I
“No, it will not hurt him to see you,” the doctor said to me; “and I have no doubt he will recognise you. He is the quietest patient I have ever had under my care—gentle, kind, agreeable, perfect in conduct, and yet quite mad. You know him well?”
“He was my dearest friend,” I said. “Before I went out to America three years ago we were inseparable. Doctor, I cannot believe that he is mad, he—Hubert Blair—one of the cleverest young writers in London, so brilliant, so acute! Wild, if you like, a libertine perhaps, a strange mixture of the intellectual and the sensual—but mad! I can't believe it!”

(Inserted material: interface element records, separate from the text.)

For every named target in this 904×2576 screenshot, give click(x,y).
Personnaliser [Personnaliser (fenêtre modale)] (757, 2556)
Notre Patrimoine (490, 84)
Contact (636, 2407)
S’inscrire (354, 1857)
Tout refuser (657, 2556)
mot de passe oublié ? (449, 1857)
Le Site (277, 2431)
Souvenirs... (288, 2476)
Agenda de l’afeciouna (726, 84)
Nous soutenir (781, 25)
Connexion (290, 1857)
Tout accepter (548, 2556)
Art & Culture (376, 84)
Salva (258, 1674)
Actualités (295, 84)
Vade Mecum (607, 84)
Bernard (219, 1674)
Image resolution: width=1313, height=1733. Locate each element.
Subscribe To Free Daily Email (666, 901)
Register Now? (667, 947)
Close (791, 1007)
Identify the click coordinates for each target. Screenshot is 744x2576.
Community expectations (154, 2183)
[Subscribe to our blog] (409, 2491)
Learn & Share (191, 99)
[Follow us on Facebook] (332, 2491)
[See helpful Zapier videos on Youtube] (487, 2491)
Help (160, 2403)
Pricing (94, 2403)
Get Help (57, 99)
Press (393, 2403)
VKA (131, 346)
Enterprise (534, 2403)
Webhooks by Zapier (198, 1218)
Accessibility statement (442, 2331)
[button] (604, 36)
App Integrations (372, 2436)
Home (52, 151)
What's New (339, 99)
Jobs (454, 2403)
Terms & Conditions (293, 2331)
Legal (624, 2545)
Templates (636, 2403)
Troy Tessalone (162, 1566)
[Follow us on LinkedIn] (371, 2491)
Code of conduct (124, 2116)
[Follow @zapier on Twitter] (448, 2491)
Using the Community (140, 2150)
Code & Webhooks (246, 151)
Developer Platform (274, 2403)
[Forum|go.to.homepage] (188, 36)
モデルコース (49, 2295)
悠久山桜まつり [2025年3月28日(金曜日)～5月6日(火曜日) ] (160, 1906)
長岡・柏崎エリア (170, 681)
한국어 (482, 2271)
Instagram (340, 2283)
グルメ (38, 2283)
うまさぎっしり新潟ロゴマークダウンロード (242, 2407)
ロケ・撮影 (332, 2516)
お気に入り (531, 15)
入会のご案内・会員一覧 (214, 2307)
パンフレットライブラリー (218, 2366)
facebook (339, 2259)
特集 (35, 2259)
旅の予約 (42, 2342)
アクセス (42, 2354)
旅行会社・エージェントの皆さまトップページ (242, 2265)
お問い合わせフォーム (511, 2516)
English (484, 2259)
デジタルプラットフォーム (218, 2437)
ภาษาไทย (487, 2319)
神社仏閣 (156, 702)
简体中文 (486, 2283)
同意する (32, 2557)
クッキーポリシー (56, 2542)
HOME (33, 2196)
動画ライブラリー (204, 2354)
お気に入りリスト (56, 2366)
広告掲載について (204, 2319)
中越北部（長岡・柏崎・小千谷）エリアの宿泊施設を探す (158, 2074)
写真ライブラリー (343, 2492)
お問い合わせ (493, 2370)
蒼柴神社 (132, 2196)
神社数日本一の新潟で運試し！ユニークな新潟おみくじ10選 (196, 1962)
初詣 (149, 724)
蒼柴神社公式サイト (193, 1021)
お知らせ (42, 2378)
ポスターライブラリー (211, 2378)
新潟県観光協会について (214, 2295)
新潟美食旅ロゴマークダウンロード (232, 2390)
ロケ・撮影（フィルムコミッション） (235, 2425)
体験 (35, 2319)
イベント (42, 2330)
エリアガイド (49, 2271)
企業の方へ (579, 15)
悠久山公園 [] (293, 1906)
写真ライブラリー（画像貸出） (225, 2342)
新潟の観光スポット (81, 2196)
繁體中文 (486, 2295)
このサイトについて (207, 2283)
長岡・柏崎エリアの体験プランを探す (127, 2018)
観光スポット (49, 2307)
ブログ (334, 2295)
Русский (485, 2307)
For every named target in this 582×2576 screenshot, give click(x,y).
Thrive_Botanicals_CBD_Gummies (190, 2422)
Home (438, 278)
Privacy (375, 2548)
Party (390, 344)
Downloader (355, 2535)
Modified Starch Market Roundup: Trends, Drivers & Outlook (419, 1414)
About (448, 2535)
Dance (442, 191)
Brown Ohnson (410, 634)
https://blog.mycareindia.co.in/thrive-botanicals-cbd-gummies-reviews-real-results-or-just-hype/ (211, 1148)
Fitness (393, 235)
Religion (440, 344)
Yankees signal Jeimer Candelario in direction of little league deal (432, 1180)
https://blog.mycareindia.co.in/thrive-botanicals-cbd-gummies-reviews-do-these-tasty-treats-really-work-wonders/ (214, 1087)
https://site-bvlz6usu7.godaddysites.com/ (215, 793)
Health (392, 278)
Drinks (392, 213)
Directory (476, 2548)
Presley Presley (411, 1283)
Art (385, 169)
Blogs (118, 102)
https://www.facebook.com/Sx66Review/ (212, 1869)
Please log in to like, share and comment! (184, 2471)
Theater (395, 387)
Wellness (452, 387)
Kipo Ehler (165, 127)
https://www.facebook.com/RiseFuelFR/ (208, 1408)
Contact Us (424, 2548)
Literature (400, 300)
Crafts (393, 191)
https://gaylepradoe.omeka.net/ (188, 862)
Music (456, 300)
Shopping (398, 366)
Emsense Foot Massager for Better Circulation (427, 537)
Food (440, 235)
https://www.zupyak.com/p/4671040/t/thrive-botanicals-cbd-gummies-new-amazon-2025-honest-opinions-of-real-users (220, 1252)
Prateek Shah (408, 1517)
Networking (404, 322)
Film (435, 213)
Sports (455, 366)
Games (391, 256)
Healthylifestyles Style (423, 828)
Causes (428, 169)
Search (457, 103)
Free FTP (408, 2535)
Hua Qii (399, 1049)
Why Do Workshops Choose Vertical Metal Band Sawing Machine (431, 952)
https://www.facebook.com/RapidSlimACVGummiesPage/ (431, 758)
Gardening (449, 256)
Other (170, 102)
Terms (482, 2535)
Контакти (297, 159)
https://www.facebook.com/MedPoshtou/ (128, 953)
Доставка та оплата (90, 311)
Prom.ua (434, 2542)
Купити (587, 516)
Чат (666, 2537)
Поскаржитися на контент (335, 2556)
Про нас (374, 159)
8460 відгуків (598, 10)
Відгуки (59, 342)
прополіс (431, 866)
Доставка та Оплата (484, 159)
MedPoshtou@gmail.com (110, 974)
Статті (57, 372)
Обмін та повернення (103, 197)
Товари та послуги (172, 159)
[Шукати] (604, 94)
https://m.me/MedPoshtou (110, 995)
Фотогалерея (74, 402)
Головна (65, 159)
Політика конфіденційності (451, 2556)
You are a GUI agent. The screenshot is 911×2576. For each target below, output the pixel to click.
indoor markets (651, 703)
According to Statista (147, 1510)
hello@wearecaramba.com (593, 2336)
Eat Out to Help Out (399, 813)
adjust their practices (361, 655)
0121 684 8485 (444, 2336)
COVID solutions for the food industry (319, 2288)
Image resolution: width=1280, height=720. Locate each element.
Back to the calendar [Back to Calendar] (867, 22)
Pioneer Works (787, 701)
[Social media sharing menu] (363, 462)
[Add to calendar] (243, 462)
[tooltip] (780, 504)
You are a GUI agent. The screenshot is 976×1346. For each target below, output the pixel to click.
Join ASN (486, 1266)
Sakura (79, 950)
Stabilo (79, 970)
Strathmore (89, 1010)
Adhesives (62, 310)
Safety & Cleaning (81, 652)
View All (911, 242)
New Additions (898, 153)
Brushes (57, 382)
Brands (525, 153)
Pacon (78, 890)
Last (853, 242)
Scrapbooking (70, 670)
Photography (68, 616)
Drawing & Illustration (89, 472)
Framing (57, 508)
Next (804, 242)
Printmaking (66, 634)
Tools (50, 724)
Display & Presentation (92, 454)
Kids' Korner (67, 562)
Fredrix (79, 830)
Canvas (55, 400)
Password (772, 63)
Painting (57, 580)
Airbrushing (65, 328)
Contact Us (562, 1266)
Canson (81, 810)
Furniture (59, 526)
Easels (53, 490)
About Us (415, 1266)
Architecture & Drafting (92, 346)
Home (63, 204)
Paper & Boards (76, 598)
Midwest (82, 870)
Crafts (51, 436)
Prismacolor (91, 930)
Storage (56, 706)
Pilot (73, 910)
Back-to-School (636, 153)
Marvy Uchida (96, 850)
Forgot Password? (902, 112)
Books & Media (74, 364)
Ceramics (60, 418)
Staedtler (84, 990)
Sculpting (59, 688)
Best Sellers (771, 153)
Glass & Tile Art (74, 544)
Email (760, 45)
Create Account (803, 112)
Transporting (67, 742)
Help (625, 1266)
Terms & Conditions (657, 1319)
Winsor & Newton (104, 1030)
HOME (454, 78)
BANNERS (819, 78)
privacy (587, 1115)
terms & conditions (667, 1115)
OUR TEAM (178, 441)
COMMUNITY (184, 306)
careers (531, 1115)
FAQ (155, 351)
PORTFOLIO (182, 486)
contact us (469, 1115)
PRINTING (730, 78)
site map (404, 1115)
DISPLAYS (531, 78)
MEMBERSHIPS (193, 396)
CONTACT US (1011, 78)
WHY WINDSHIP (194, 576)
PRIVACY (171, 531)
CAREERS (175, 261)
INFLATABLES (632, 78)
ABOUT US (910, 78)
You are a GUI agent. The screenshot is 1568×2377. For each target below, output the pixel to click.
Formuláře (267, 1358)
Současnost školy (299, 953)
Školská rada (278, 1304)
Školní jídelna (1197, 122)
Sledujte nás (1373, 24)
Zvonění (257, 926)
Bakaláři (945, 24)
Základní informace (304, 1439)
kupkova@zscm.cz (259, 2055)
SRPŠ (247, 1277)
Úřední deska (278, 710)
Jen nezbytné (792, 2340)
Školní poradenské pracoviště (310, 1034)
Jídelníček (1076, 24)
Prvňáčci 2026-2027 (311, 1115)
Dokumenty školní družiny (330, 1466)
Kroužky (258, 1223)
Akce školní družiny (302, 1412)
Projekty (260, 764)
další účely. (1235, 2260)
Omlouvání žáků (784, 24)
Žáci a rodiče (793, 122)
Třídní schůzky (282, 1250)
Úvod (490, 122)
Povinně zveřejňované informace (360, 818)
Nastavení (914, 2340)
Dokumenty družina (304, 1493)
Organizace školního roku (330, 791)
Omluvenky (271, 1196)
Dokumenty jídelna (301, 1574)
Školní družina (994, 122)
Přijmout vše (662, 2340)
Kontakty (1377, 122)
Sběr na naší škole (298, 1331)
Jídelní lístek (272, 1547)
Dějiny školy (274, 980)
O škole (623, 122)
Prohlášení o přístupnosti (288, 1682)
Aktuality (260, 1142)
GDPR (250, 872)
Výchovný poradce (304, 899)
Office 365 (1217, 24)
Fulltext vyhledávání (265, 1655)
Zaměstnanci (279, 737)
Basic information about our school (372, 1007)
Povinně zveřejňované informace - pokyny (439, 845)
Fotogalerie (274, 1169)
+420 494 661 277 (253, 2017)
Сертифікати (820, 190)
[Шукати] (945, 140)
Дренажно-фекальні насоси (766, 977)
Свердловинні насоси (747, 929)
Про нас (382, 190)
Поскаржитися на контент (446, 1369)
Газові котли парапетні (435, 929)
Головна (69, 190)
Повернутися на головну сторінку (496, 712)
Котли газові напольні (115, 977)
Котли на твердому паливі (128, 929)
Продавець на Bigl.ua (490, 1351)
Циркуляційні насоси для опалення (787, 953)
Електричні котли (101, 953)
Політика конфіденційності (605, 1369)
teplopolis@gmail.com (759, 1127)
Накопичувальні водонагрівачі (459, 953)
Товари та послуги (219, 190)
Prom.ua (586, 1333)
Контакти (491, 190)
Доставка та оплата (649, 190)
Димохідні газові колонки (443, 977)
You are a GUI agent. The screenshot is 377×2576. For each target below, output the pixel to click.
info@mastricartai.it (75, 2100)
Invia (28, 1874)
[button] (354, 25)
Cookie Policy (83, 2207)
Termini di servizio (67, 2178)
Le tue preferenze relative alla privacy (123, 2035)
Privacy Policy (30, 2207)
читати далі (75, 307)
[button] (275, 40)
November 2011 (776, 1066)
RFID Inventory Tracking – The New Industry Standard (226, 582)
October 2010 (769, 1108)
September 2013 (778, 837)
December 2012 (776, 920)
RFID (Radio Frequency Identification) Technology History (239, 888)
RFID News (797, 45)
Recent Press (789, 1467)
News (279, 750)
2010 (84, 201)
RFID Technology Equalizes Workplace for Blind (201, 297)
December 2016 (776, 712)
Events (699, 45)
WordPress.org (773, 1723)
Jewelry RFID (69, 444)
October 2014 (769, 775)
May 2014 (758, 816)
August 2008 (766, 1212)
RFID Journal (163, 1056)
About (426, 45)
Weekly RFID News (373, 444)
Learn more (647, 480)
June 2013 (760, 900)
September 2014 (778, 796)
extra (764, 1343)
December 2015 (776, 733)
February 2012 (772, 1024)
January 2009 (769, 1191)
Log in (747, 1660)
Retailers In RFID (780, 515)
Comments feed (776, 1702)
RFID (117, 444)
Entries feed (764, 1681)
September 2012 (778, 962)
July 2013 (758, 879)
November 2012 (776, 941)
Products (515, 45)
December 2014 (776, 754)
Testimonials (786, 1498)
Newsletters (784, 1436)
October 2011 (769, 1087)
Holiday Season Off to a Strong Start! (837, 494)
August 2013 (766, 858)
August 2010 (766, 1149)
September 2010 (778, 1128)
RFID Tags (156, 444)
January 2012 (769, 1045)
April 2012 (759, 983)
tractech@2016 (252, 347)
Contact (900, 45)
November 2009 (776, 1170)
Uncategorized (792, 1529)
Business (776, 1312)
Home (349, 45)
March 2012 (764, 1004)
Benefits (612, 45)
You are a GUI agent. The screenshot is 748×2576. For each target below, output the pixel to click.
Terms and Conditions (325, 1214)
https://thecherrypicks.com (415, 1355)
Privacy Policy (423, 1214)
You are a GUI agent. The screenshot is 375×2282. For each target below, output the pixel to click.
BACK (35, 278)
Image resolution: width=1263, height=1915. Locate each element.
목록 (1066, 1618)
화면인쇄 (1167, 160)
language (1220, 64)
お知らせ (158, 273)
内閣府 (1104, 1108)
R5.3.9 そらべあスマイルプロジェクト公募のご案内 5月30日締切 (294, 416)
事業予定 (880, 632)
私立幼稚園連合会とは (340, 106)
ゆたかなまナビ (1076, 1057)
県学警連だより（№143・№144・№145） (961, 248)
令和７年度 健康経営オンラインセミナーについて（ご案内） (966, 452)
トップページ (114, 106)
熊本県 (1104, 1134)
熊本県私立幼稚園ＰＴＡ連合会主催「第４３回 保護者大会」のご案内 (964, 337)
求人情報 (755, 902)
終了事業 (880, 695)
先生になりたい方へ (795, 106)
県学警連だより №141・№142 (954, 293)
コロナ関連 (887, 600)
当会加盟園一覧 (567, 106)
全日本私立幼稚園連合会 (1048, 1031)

“Not when I tell you that he was brought to me suffering from acute religious mania?”
“Religious! Hubert Blair!”
“Yes. He tried to destroy himself, declaring that he was unfit to live, that he was a curse to some person unknown. He protested that each deed of his affected this unknown person, that his sins were counted as the sins of another, and that this other had haunted him—would haunt him for ever.”
The doctor's words troubled me.
“Take me to him,” I said at last. “Leave us together.”
It was a strange, sad moment when I entered the room in which Hubert was sitting. I was painfully agitated. He knew me, and greeted me warmly. I sat down opposite to him.